Dataset entries:
-*-*-

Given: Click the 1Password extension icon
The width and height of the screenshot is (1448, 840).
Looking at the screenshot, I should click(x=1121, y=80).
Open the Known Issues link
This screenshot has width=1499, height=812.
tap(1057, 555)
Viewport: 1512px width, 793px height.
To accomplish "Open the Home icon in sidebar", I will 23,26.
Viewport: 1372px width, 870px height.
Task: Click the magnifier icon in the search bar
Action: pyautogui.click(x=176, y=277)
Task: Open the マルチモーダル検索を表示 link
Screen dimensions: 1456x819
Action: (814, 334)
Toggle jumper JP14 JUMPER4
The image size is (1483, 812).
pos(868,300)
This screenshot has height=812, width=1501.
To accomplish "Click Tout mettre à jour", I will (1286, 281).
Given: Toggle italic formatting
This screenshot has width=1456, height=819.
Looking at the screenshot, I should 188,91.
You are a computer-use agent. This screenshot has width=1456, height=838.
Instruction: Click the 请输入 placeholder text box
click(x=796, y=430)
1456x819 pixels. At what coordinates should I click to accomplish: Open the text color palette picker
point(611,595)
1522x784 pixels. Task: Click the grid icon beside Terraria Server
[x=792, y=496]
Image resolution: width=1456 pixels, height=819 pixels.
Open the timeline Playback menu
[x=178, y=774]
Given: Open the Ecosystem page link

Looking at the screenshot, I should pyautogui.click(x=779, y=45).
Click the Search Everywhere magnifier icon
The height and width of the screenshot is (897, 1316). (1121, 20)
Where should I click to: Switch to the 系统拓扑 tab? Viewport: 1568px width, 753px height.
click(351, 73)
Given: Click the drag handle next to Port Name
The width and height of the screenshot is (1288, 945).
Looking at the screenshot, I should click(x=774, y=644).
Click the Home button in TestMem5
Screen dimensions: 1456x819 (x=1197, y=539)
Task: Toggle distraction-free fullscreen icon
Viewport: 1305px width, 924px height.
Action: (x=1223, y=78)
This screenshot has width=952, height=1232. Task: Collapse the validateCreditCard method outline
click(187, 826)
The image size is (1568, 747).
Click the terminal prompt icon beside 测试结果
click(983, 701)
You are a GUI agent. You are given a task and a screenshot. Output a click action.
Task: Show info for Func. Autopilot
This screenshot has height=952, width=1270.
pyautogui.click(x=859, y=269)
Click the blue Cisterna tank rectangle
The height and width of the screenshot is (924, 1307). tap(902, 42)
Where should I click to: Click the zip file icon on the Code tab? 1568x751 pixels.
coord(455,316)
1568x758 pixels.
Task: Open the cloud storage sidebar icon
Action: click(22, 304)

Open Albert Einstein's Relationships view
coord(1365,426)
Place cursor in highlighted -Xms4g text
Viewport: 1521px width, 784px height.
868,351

-*-*-

> **WORK TO COMPLETE**
Find how many lines of the preceding data contain "agent", and answer with that number only.

> **YOUR SOLUTION**
2